## Brief:
Scan the records below for the line containing "Enable the 全字匹配 checkbox" and the line containing "Given: Expand the 决策支持系统 select box". Copy both, plus every line between, exactly.

┌─ Entries supplied

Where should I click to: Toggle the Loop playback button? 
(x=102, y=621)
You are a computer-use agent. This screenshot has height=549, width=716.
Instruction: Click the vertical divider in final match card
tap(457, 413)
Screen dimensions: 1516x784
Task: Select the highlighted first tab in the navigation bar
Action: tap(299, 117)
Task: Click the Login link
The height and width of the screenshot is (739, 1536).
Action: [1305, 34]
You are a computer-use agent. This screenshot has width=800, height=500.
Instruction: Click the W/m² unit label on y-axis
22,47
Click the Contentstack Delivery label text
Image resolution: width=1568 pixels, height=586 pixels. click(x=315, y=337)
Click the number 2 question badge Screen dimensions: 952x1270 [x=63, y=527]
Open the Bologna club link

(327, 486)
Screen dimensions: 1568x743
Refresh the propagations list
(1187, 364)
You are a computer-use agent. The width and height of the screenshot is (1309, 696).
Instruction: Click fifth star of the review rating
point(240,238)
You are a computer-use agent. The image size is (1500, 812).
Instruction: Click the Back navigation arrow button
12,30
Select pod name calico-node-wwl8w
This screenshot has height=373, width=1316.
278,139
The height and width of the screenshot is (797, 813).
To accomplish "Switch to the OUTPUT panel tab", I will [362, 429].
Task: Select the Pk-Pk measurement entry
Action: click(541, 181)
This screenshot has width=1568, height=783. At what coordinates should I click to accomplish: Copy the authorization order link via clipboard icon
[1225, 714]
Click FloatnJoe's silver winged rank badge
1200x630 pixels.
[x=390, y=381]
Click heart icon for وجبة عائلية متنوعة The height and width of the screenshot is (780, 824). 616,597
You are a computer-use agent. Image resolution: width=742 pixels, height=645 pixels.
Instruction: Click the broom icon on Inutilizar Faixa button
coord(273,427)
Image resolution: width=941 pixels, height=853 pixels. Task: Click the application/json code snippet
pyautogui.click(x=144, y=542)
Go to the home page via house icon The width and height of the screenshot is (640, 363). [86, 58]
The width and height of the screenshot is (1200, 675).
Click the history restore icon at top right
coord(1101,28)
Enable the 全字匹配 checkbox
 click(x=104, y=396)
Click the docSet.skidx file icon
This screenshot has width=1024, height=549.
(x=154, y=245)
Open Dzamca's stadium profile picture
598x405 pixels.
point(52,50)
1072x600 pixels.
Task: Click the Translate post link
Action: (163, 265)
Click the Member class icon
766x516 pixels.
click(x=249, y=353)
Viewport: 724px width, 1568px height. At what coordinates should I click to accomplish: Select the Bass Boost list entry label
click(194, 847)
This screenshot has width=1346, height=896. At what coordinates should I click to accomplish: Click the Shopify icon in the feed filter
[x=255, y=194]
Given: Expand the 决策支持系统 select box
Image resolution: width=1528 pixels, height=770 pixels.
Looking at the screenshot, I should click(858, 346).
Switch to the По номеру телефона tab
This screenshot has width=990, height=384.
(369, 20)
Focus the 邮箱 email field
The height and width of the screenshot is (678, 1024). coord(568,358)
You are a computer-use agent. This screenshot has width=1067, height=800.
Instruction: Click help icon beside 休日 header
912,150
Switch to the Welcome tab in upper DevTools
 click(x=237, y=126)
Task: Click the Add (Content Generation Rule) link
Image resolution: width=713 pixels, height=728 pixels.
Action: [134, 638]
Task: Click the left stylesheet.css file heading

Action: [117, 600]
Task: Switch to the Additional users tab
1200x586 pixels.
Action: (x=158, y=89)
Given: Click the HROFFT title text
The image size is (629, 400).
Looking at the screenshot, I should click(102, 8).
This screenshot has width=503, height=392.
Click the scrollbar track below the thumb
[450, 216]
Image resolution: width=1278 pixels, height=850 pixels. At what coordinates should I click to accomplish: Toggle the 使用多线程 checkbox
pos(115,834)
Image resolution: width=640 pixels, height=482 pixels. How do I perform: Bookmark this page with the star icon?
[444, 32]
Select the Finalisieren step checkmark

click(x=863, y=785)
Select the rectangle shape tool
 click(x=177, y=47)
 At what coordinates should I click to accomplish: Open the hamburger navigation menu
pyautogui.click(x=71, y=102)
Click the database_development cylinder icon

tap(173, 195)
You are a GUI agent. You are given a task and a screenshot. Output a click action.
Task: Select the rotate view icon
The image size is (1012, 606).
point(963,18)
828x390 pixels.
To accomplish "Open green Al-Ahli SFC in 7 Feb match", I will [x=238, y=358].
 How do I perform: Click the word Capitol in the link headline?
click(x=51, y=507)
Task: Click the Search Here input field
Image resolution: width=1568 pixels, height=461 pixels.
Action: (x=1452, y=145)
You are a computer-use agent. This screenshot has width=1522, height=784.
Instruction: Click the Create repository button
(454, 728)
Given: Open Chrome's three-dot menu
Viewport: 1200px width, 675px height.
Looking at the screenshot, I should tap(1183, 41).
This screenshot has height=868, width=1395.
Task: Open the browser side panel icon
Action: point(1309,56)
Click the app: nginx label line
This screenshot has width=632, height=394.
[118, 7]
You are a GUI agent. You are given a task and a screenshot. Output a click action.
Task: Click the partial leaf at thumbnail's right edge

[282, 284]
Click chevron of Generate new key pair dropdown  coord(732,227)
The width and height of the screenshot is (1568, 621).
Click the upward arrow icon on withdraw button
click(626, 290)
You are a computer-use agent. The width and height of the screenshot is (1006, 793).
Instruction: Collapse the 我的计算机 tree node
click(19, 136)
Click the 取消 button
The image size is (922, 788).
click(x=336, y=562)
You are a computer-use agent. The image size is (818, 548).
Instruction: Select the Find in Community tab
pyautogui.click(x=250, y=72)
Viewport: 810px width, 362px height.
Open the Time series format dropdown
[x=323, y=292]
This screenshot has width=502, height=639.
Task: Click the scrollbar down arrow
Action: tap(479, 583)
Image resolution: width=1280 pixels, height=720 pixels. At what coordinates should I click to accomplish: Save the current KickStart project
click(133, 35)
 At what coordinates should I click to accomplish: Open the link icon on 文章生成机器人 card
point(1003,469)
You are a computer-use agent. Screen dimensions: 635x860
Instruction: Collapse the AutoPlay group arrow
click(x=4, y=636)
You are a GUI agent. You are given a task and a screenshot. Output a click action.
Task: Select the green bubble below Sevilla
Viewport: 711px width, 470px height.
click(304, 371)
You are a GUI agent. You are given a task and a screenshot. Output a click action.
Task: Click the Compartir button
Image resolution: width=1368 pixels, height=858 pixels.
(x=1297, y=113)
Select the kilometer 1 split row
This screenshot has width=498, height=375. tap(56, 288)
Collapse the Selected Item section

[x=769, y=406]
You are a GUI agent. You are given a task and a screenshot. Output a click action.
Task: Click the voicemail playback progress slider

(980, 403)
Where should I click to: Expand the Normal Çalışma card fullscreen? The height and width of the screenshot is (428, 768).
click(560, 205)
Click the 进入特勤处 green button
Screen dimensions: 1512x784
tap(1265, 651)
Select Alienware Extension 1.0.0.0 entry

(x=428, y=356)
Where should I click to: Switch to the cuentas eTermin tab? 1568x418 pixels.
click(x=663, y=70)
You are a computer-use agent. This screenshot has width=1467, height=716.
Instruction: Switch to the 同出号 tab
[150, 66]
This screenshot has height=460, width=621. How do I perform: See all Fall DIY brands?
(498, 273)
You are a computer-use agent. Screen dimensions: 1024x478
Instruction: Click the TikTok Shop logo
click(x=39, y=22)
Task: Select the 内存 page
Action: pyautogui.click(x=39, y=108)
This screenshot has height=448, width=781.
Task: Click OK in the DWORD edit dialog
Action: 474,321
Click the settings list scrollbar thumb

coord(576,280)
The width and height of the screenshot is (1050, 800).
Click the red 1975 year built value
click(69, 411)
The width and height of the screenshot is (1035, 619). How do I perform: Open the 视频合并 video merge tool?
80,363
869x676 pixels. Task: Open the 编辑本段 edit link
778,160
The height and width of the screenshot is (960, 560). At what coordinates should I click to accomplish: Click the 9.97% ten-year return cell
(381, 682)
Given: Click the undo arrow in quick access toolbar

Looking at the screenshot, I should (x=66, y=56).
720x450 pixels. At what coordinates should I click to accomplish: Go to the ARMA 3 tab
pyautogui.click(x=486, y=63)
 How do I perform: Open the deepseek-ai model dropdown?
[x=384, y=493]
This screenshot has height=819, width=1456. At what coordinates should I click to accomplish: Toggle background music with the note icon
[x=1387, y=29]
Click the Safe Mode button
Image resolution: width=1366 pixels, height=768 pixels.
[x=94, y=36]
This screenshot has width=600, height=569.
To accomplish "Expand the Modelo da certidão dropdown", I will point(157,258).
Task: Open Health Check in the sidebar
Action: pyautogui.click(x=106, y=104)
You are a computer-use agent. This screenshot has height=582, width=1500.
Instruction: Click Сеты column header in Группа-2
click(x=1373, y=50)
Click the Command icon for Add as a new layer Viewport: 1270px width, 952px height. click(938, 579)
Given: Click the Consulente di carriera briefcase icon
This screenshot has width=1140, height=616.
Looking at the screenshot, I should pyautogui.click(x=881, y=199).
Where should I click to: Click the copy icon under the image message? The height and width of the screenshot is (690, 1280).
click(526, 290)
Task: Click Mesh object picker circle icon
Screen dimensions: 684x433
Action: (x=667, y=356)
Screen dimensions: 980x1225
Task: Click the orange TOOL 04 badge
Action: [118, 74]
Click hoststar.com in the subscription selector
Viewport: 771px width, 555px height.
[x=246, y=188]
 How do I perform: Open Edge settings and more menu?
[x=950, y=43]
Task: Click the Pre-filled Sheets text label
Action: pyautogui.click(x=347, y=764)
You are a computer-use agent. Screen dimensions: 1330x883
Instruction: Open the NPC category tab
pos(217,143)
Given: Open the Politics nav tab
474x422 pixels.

└─

## Result of this exercise:
Enable the 全字匹配 checkbox
 click(x=104, y=396)
Click the docSet.skidx file icon
This screenshot has width=1024, height=549.
(x=154, y=245)
Open Dzamca's stadium profile picture
598x405 pixels.
point(52,50)
1072x600 pixels.
Task: Click the Translate post link
Action: (163, 265)
Click the Member class icon
766x516 pixels.
click(x=249, y=353)
Viewport: 724px width, 1568px height. At what coordinates should I click to accomplish: Select the Bass Boost list entry label
click(194, 847)
This screenshot has width=1346, height=896. At what coordinates should I click to accomplish: Click the Shopify icon in the feed filter
[x=255, y=194]
Given: Expand the 决策支持系统 select box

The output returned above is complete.